----- Input for this task -----

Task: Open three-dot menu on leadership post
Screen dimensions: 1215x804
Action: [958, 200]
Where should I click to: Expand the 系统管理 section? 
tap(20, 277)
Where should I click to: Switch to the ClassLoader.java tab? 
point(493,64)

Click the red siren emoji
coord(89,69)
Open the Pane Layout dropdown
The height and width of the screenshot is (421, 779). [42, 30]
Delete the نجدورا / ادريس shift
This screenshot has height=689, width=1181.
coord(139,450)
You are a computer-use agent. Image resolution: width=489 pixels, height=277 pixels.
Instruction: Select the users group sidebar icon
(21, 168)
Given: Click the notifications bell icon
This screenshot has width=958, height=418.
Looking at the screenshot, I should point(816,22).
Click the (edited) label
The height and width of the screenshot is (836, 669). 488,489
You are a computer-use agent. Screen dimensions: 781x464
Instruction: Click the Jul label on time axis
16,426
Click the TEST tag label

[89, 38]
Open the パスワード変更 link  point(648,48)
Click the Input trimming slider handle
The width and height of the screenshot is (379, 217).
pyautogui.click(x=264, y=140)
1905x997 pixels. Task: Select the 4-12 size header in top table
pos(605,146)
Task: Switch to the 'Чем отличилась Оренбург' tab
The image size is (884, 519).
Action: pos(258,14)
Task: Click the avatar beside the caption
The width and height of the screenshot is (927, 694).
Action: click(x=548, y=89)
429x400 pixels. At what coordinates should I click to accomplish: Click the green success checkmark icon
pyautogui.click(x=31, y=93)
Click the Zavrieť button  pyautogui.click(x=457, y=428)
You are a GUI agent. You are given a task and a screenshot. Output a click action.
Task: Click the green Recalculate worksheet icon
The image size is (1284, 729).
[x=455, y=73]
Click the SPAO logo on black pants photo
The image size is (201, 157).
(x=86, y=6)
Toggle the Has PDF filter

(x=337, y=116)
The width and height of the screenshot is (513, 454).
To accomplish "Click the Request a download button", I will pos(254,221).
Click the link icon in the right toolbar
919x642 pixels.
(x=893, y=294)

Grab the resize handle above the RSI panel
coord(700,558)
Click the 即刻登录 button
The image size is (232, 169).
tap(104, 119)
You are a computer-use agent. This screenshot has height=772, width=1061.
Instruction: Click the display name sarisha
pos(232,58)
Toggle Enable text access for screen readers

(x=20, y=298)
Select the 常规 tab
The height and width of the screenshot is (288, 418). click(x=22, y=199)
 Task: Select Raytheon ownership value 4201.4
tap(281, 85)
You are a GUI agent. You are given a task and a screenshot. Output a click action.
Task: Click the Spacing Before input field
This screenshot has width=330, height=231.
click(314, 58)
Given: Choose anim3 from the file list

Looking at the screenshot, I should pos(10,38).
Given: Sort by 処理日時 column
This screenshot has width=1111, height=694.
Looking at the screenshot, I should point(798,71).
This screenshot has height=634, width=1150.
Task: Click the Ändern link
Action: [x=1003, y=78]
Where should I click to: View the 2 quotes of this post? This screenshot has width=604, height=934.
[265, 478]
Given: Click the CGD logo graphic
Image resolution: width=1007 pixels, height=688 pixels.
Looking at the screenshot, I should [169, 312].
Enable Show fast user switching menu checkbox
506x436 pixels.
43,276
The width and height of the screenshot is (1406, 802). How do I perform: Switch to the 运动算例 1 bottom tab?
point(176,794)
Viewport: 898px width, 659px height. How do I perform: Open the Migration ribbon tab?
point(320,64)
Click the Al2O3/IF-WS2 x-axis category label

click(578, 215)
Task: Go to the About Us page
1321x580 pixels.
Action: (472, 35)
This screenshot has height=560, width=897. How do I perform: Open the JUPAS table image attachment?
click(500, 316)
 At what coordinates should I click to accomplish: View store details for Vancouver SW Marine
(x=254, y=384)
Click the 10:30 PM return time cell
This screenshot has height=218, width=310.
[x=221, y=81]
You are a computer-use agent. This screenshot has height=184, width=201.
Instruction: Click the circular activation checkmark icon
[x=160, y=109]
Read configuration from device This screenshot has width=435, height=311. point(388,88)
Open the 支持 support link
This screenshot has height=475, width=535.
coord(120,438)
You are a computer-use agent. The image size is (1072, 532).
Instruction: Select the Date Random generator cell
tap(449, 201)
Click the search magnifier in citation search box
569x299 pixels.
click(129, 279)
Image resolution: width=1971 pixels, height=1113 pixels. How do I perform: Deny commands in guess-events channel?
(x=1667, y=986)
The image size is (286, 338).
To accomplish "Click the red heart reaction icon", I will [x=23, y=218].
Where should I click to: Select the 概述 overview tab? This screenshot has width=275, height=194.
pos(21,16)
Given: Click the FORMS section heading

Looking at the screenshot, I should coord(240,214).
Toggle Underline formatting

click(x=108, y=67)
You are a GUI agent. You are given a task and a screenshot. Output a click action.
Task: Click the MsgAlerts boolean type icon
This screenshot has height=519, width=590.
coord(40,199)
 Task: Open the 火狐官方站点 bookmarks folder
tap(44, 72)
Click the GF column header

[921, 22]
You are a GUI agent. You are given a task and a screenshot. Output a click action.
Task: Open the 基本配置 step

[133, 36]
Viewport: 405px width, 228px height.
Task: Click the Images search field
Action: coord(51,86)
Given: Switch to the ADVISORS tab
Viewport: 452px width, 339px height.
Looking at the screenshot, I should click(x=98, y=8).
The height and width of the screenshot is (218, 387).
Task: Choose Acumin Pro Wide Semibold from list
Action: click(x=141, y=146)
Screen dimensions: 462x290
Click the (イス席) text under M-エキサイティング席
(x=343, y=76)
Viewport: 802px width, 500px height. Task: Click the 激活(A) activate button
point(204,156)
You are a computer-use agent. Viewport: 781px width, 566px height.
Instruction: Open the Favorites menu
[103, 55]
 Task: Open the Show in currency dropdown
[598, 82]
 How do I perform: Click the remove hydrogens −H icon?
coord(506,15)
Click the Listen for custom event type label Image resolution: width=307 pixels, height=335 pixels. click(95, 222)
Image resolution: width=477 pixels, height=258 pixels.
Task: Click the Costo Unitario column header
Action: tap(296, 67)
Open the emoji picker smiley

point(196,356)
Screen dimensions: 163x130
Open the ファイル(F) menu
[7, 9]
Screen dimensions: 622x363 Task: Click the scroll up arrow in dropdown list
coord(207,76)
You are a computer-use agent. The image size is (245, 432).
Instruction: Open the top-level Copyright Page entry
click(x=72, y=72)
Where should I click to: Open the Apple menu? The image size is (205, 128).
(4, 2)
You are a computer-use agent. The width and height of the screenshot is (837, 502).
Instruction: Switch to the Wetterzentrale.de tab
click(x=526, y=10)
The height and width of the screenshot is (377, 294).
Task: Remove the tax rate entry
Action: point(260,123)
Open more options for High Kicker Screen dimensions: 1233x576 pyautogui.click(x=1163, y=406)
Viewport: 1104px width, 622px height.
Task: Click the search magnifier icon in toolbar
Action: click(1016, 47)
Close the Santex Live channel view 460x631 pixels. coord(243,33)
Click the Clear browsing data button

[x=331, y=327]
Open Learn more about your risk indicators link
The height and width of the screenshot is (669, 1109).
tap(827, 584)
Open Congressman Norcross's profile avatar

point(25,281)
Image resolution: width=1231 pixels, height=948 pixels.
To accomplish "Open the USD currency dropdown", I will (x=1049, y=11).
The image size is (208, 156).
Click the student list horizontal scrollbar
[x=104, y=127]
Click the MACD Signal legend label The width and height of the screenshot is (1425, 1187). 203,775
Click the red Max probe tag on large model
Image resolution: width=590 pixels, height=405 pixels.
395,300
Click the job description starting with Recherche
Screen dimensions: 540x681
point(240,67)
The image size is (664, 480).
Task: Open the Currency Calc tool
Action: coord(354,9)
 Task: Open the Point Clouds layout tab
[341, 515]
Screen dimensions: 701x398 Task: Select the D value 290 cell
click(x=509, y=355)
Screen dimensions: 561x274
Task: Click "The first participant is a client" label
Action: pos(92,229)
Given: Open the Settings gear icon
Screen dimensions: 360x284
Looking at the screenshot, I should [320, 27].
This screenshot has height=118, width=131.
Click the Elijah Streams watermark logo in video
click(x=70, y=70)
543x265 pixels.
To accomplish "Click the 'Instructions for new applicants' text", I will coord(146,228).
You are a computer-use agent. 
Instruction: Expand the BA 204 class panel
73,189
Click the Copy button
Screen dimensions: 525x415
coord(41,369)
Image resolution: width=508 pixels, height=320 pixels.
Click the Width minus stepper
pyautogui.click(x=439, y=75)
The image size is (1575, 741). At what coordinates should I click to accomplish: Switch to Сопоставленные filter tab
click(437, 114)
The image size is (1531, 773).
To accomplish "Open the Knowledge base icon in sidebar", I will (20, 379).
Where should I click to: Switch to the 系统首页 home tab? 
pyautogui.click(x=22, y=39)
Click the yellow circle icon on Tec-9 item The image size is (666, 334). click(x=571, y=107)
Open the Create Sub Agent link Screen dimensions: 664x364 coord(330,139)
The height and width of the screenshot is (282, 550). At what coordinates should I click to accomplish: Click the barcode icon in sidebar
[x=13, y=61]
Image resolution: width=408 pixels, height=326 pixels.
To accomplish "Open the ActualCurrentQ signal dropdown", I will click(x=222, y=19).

-----

### What you are asked to do
The answer should consist solely of the lines from the one that contains "This screenshot has height=118, width=131." through the end of the material above, copied exactly.

### Solved problem
This screenshot has height=118, width=131.
Click the Elijah Streams watermark logo in video
click(x=70, y=70)
543x265 pixels.
To accomplish "Click the 'Instructions for new applicants' text", I will coord(146,228).
You are a computer-use agent. 
Instruction: Expand the BA 204 class panel
73,189
Click the Copy button
Screen dimensions: 525x415
coord(41,369)
Image resolution: width=508 pixels, height=320 pixels.
Click the Width minus stepper
pyautogui.click(x=439, y=75)
The image size is (1575, 741). At what coordinates should I click to accomplish: Switch to Сопоставленные filter tab
click(437, 114)
The image size is (1531, 773).
To accomplish "Open the Knowledge base icon in sidebar", I will (20, 379).
Where should I click to: Switch to the 系统首页 home tab? 
pyautogui.click(x=22, y=39)
Click the yellow circle icon on Tec-9 item The image size is (666, 334). click(x=571, y=107)
Open the Create Sub Agent link Screen dimensions: 664x364 coord(330,139)
The height and width of the screenshot is (282, 550). At what coordinates should I click to accomplish: Click the barcode icon in sidebar
[x=13, y=61]
Image resolution: width=408 pixels, height=326 pixels.
To accomplish "Open the ActualCurrentQ signal dropdown", I will click(x=222, y=19).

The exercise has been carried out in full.